There are basic guidelines available for how to allocate your paycheck each month so that the important bills get paid and you put some money away in savings. Figure the allocations on your after-tax salary, which is all you really have to work with anyway. When money is left over, you should allocate some to an emergency fund and another portion for food, clothing and transportation. Then and only then can you allocate money to your discretionary fund for play. According to Kiplinger’s, based on an annual $35,000 salary, your allocations should take care of your living expenses, allow you to save, go out occasionally and repay your debts.
Investment advisers recommend paying yourself first to ensure you won’t be left high and dry by the time you retire or if you encounter an emergency. The first allocation should come straight off the top and equal about 10 percent of your salary. You can have the money automatically taken out of your paycheck and deposited in a money market or other liquid account to force you to save. Use direct deposit with your bank to get that set up.
You need to take care of your living arrangements next. Plan to allocate no more than 40 percent of your salary to your rent or mortgage and the utilities. If big cooling bills in the summer and whopping heating bills in the winter hit you hard, you may want to consider a monthly utility payment plan that automatically averages out your utilities so that you pay the same amount every month, alleviating any concerns about whether you’re allocating enough to cover them.
Food and Clothing
The necessities of life include food and clothing, but what brands and how much you buy is negotiable. When setting up a budget, include groceries, takeout and restaurants in your total food allocation, which should be about 15 percent of your $35,000 salary. You can put aside your clothing allowance and spend it all at once or purchase items that fit into your budget each month. Either way, plan for your clothing allocation to average about 5 percent of your salary.
You can’t forget about your debt. Kiplinger recommends an average allocation of about 10 percent to cover your credit card bills and other debt such as student loans. Of course, if you don’t carry any debt, that 10 percent can go toward your savings, vacation plans or large purchases.
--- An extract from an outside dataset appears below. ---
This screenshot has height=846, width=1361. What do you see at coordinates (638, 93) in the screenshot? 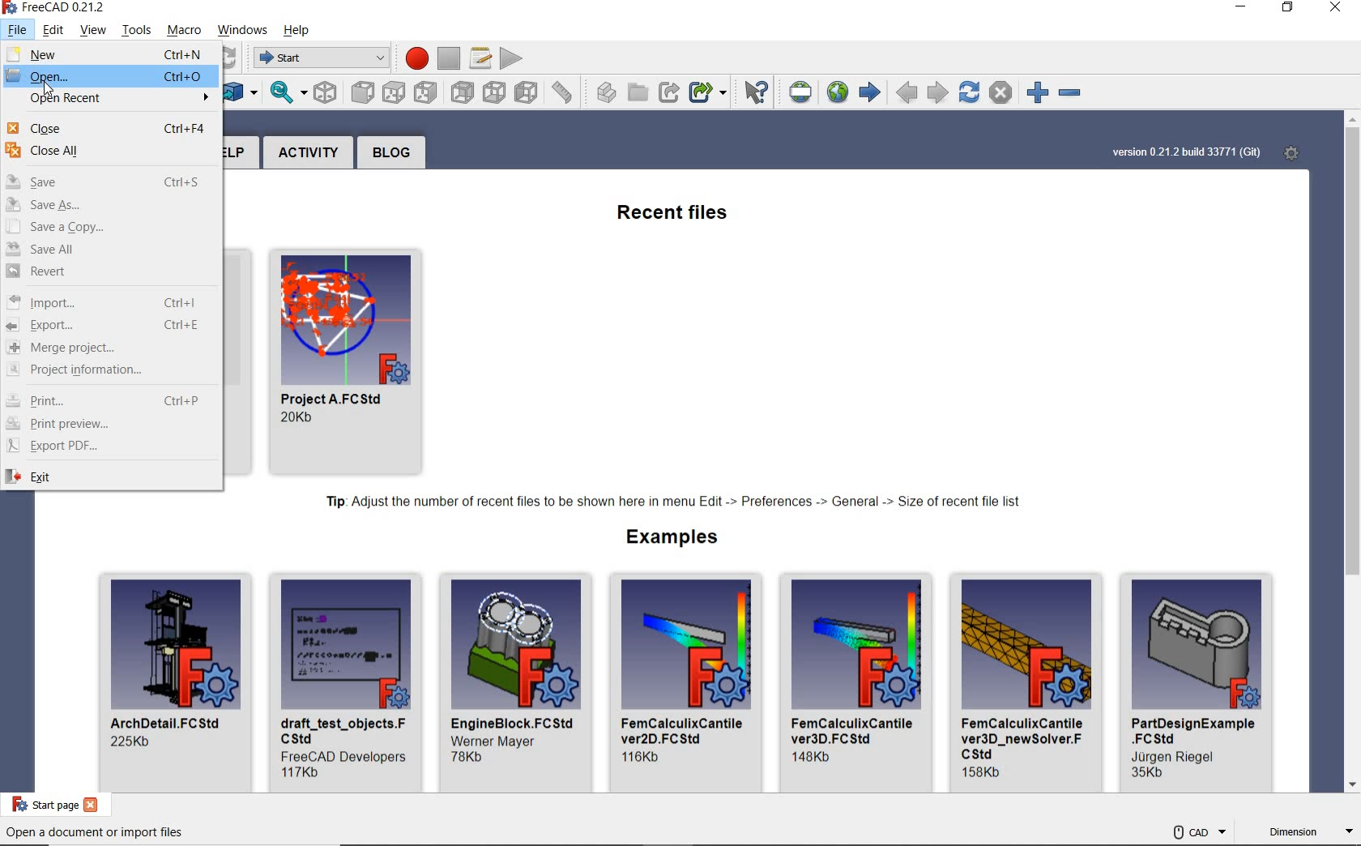
I see `CREATE GROUP` at bounding box center [638, 93].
Plan on allocating about 15 percent of your $35,000 salary to car payments and insurance, gas and maintenance for your vehicle. You may be able to squeeze a bit more out of your paycheck for entertainment or saving for a special purchase if you don’t drive or if you own your car outright. For example, if you live in a city with a sufficient transportation system, you can probably cut your transportation allocation.
That leaves you about 5 percent to allocate for your hobbies and other interests. Not that it’s unimportant, but your fun and entertainment is the lowest priority and can’t take up more than its fair share if you want to maintain a comfortable life without incurring additional debt. Entertainment expenses include drinks after work, concerts, sports gear and movies. Your vacation money should come out of this pot as well.